“Hercules” is not the only myth that Disney should consider adapting. Known as “Quetzalcóatl“to the Aztecs and” Kukulcán “to the Mayans, this feathered serpent god was originally associated with vegetation, but grew in popularity and influence until he was considered the morning and evening star, death and resurrection, priests, calendars, books, craftsmen and goldsmiths.
Quetzalcóatl was one of the most important gods in Aztec mythology because he had a direct hand in the creation of the present universe of mankind. After the death of the former reality, the feathered serpent fell into “Mictlan”, the Aztec underworld, regained the remnants of the previous universe and sprinkled them with his blood to create life anew.

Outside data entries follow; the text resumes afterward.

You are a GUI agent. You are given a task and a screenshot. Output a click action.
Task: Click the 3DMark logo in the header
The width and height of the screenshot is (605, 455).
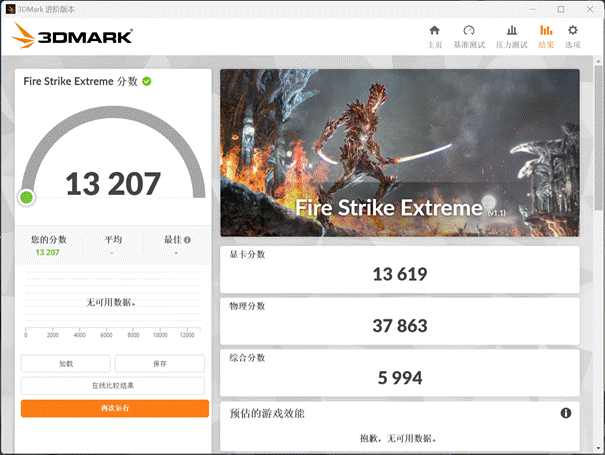pos(73,37)
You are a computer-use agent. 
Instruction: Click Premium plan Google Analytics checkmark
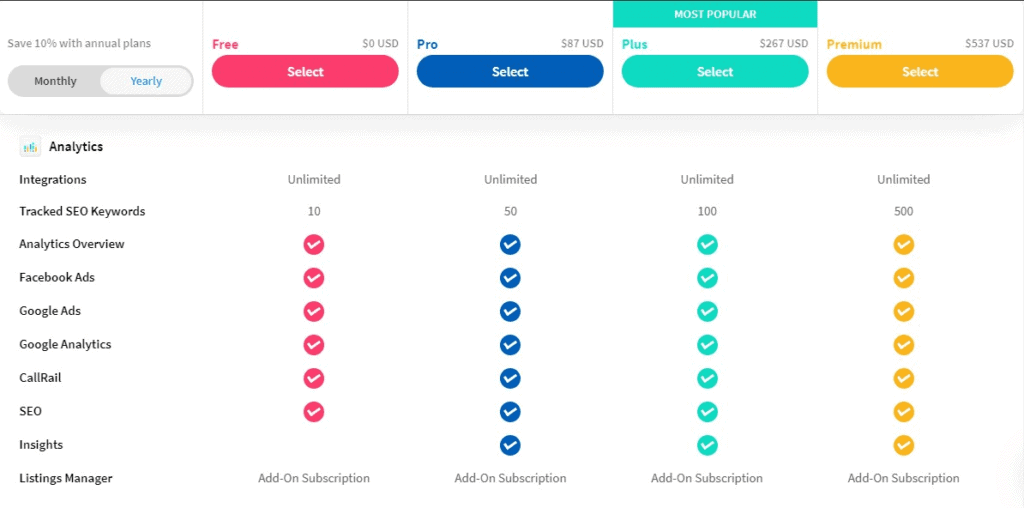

In other myths it is said that he has refused human victims, a custom that the Aztecs are quite notorious for in favor of snakes, birds and butterflies in their place. He is also said to have ruled over the lands until night god “Tezcatlipocaused black magic to banish him to the east until Quetzalcóatl could finally have his prophesied return and finally liberate his people.
“While there is no myth or story that seems to work best for an adaptation, this has not stopped them before, especially in Larry Cohen’s low-budget horror flick.”Question: The winged snake. “Going beyond the genre and making things more kid-friendly, however, Disney could find inspiration in the rich cultural history and artistic art of the Aztecs and Mayans.